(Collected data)
....

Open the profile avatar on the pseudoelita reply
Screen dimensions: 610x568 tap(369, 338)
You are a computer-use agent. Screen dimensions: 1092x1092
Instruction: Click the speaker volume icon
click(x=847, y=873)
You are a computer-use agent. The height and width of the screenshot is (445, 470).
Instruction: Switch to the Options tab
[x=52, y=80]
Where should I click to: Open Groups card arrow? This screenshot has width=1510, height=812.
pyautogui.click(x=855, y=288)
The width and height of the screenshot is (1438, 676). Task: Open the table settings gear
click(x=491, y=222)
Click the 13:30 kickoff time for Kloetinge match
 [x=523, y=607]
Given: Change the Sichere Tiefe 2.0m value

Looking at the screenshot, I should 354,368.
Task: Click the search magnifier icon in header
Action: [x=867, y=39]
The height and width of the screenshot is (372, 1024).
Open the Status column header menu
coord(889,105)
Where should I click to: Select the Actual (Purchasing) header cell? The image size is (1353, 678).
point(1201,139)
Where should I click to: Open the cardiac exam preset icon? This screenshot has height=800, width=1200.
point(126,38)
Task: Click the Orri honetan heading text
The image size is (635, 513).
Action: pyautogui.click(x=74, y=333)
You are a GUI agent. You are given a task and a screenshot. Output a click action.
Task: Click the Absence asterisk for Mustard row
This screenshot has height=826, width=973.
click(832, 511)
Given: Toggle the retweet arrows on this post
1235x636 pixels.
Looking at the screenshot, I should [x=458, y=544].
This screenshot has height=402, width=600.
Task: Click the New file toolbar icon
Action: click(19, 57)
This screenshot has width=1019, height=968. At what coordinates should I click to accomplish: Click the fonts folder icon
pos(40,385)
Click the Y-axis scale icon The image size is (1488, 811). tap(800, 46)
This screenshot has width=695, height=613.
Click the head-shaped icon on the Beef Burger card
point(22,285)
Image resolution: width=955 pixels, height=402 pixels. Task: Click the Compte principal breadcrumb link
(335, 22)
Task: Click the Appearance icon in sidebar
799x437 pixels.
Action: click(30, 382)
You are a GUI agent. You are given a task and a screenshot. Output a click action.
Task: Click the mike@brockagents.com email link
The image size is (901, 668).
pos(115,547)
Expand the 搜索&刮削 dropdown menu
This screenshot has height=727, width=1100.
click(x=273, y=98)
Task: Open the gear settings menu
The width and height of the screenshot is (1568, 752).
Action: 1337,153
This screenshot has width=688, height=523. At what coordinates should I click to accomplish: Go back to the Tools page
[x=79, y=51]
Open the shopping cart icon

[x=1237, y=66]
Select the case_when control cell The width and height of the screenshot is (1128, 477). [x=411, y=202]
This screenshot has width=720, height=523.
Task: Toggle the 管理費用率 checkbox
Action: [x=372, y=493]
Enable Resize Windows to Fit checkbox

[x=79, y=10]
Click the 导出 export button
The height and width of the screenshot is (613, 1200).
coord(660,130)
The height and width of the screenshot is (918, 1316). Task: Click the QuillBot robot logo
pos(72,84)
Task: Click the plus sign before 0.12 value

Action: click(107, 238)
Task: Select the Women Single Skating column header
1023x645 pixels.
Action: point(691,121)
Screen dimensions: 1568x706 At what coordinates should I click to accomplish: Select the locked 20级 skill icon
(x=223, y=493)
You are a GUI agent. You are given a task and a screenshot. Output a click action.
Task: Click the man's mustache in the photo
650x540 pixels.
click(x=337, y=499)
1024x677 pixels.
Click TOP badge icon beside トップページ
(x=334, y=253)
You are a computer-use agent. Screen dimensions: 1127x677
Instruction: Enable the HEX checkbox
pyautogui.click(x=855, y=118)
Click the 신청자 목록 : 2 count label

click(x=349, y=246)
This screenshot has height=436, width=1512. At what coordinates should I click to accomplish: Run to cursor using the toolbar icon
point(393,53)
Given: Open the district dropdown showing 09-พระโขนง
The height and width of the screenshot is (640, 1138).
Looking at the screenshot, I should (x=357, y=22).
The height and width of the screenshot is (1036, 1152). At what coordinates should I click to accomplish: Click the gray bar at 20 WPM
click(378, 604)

....

### What the task requires
Would you print all of the records exactly as they were given?

### Result for this task
Open the profile avatar on the pseudoelita reply
Screen dimensions: 610x568 tap(369, 338)
You are a computer-use agent. Screen dimensions: 1092x1092
Instruction: Click the speaker volume icon
click(x=847, y=873)
You are a computer-use agent. The height and width of the screenshot is (445, 470).
Instruction: Switch to the Options tab
[x=52, y=80]
Where should I click to: Open Groups card arrow? This screenshot has width=1510, height=812.
pyautogui.click(x=855, y=288)
The width and height of the screenshot is (1438, 676). Task: Open the table settings gear
click(x=491, y=222)
Click the 13:30 kickoff time for Kloetinge match
 [x=523, y=607]
Given: Change the Sichere Tiefe 2.0m value

Looking at the screenshot, I should 354,368.
Task: Click the search magnifier icon in header
Action: [x=867, y=39]
The height and width of the screenshot is (372, 1024).
Open the Status column header menu
coord(889,105)
Where should I click to: Select the Actual (Purchasing) header cell? The image size is (1353, 678).
point(1201,139)
Where should I click to: Open the cardiac exam preset icon? This screenshot has height=800, width=1200.
point(126,38)
Task: Click the Orri honetan heading text
The image size is (635, 513).
Action: pyautogui.click(x=74, y=333)
You are a GUI agent. You are given a task and a screenshot. Output a click action.
Task: Click the Absence asterisk for Mustard row
This screenshot has height=826, width=973.
click(832, 511)
Given: Toggle the retweet arrows on this post
1235x636 pixels.
Looking at the screenshot, I should [x=458, y=544].
This screenshot has height=402, width=600.
Task: Click the New file toolbar icon
Action: click(19, 57)
This screenshot has width=1019, height=968. At what coordinates should I click to accomplish: Click the fonts folder icon
pos(40,385)
Click the Y-axis scale icon The image size is (1488, 811). tap(800, 46)
This screenshot has width=695, height=613.
Click the head-shaped icon on the Beef Burger card
point(22,285)
Image resolution: width=955 pixels, height=402 pixels. Task: Click the Compte principal breadcrumb link
(335, 22)
Task: Click the Appearance icon in sidebar
799x437 pixels.
Action: click(30, 382)
You are a GUI agent. You are given a task and a screenshot. Output a click action.
Task: Click the mike@brockagents.com email link
The image size is (901, 668).
pos(115,547)
Expand the 搜索&刮削 dropdown menu
This screenshot has height=727, width=1100.
click(x=273, y=98)
Task: Open the gear settings menu
The width and height of the screenshot is (1568, 752).
Action: 1337,153
This screenshot has width=688, height=523. At what coordinates should I click to accomplish: Go back to the Tools page
[x=79, y=51]
Open the shopping cart icon

[x=1237, y=66]
Select the case_when control cell The width and height of the screenshot is (1128, 477). [x=411, y=202]
This screenshot has width=720, height=523.
Task: Toggle the 管理費用率 checkbox
Action: [x=372, y=493]
Enable Resize Windows to Fit checkbox

[x=79, y=10]
Click the 导出 export button
The height and width of the screenshot is (613, 1200).
coord(660,130)
The height and width of the screenshot is (918, 1316). Task: Click the QuillBot robot logo
pos(72,84)
Task: Click the plus sign before 0.12 value

Action: click(107, 238)
Task: Select the Women Single Skating column header
1023x645 pixels.
Action: point(691,121)
Screen dimensions: 1568x706 At what coordinates should I click to accomplish: Select the locked 20级 skill icon
(x=223, y=493)
You are a GUI agent. You are given a task and a screenshot. Output a click action.
Task: Click the man's mustache in the photo
650x540 pixels.
click(x=337, y=499)
1024x677 pixels.
Click TOP badge icon beside トップページ
(x=334, y=253)
You are a computer-use agent. Screen dimensions: 1127x677
Instruction: Enable the HEX checkbox
pyautogui.click(x=855, y=118)
Click the 신청자 목록 : 2 count label

click(x=349, y=246)
This screenshot has height=436, width=1512. At what coordinates should I click to accomplish: Run to cursor using the toolbar icon
point(393,53)
Given: Open the district dropdown showing 09-พระโขนง
The height and width of the screenshot is (640, 1138).
Looking at the screenshot, I should (x=357, y=22).
The height and width of the screenshot is (1036, 1152). At what coordinates should I click to accomplish: Click the gray bar at 20 WPM
click(378, 604)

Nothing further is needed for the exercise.